Where no dram has gone before: Whisky company matures new malt in zero-G on the Space Station
- Whisky mixed with charcoal to see how zero-gravity affects flavours
- Mix will remain on Space Station for two years
The astronauts on the International Space Station are used to rocket fuel - but even so, a delivery of a container of rough, unmatured whisky must have come as a surprise.
Thankfully, the delivery was for an experiment, rather than an impromtu celebration, so the astronauts carried out their duties with their usual sober dedication.
The Ardbeg Distillery on Islay blasted compounds of unmatured malt - known as new make spirit - to the International Space Station (ISS) in an unmanned cargo spacecraft on October 30 last year.
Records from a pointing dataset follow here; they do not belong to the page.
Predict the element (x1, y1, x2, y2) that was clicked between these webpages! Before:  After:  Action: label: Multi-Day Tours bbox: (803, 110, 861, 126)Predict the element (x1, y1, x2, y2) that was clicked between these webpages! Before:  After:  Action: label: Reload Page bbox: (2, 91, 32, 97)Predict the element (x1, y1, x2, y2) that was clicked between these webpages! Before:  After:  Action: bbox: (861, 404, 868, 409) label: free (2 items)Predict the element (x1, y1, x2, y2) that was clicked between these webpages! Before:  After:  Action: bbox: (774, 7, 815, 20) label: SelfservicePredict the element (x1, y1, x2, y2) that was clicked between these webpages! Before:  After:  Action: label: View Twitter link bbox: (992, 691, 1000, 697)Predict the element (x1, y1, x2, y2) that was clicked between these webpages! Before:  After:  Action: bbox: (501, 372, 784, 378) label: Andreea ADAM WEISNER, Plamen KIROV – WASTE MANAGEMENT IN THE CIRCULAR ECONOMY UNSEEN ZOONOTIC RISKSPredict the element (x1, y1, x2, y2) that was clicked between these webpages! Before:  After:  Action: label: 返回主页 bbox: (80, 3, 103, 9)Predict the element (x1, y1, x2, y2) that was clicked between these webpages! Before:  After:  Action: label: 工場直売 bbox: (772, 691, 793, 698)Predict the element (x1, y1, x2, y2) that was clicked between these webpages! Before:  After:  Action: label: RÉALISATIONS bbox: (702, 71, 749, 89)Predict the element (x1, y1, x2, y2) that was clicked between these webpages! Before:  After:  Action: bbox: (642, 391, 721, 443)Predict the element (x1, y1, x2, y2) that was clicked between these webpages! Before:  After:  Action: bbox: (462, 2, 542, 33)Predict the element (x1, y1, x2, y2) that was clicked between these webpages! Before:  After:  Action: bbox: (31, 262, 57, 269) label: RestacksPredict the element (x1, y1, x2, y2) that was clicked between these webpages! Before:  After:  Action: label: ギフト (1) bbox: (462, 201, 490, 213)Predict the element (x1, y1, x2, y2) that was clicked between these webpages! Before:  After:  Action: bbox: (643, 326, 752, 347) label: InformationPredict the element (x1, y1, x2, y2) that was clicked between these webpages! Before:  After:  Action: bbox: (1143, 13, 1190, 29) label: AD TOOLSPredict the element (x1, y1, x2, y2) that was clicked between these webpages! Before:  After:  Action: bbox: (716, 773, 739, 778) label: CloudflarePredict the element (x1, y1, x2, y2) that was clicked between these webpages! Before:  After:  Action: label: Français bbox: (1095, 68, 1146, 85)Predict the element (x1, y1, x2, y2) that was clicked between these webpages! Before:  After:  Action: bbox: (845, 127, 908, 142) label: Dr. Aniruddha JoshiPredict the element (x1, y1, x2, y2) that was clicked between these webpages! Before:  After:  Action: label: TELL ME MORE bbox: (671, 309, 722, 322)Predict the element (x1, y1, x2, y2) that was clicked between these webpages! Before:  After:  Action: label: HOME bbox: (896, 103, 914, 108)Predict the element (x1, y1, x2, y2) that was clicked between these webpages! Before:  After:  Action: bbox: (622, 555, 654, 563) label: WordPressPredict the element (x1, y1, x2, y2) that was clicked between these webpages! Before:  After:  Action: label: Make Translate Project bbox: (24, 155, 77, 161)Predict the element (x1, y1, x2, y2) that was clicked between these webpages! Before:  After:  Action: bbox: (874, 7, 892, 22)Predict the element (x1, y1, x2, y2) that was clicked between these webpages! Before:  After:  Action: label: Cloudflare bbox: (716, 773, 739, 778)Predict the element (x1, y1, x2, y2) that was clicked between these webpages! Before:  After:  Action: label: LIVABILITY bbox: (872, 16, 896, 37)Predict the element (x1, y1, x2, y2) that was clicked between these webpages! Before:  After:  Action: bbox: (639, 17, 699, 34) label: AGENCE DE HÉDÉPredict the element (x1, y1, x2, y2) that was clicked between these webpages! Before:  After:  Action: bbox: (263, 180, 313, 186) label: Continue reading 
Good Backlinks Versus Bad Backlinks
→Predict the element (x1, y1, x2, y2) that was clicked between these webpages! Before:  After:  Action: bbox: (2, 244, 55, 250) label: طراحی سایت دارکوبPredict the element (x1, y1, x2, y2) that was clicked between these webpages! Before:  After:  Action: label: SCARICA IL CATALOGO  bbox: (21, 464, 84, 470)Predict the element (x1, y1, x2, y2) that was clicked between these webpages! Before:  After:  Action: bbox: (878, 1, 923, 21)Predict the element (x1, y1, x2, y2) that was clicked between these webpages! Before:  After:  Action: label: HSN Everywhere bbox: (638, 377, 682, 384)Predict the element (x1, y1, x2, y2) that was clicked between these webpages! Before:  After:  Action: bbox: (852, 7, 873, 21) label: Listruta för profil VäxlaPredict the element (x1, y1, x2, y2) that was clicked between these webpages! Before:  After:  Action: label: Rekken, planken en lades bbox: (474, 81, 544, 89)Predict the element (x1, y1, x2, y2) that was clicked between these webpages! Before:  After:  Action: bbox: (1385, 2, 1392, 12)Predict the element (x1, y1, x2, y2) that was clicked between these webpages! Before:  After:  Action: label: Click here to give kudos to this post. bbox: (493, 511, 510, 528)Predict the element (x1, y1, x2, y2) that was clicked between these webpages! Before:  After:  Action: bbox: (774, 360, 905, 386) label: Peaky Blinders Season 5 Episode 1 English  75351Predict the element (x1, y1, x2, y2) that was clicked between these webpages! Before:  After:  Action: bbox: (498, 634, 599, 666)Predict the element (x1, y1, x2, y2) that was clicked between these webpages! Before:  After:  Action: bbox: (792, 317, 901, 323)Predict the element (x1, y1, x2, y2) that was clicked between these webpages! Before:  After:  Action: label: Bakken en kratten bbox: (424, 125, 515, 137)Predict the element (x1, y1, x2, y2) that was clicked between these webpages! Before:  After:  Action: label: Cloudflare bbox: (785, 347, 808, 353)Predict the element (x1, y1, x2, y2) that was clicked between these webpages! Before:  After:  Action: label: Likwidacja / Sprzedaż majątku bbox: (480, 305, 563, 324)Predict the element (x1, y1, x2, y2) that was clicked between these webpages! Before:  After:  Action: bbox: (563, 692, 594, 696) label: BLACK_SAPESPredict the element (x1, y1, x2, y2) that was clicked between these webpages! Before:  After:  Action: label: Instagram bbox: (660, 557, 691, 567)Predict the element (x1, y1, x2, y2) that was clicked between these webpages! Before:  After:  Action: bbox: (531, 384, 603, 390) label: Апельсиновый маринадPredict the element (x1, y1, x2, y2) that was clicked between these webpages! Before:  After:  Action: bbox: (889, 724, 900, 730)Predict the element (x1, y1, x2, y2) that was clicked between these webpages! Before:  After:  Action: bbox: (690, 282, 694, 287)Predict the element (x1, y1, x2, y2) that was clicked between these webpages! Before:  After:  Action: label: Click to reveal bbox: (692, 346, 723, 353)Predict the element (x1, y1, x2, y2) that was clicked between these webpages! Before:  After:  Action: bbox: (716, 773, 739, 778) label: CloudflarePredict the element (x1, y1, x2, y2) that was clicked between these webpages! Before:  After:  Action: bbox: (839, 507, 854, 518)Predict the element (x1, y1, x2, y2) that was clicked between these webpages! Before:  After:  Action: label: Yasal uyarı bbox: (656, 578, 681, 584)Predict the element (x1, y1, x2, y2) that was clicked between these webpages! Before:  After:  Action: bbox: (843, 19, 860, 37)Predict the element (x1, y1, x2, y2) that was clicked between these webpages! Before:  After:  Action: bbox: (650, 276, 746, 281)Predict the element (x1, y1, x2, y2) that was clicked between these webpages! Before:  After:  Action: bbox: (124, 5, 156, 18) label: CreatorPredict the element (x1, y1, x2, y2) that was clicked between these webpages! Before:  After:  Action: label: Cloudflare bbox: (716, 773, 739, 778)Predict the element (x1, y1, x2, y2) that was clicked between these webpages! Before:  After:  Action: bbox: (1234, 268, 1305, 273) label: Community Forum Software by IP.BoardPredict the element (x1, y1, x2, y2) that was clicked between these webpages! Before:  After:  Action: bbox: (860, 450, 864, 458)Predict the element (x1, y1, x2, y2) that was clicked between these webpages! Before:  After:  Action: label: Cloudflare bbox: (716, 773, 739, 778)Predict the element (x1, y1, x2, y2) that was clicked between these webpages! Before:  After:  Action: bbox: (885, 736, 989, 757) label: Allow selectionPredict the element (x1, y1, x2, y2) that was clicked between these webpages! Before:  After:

The Ardbeg Distillery on Islay blasted compounds of unmatured malt - known as new make spirit - to the International Space Station (ISS) in an unmanned cargo spacecraft on October 30 last year
The unmatured whisky was mixed with charred oak on board the space station to see how low gravity affected the maturation process
It also sent up particles of charred oak and, once the spacecraft docked at the ISS, the two sets of molecules were mixed.
Scientists want to understand how the two sets of compounds interact at close-to-zero gravity.
The molecules are tiny parts of the two substances known as terpenes - a set of chemicals which are often aromatic and flavour-active.
It is believed the experiment is the first time anyone has ever studied terpenes and other molecules in near-zero gravity.
The team are also measuring the molecules' interaction at normal gravity on Earth so they can compare the way the particles mature.
The molecules will stay on the ISS for at least two years so scientists can understand how they change in a near-zero gravity environment.
The normal, earthbound approach to distilling Islay malt: The Ardbeg Distillery usuallly relies on traditional methods, and Earth gravity, to create its award-winning malts
The experiment, unveiled at the Edinburgh International Science Festival today, is led by US-based space research company NanoRacks LLC.
The results could be used for different industries, including future generations of Ardbeg whisky.
Michael Johnson, chief technical officer of NanoRacks LLC, said: ‘By doing this microgravity experiment on the interaction of terpenes and other molecules with the wood samples provided by Ardbeg, we will learn much about flavours, even extending to applications like food and perfume.
‘At the same time it should help Ardbeg find new chemical building blocks in their own flavour spectrum.’
Dr Bill Lumsden, head of distilling and whisky creation at Ardbeg, who unveiled the experiment, said: ‘This experiment will throw new light on the effect of gravity on the maturation process. We are all tremendously excited by this experiment - who knows where it will lead?’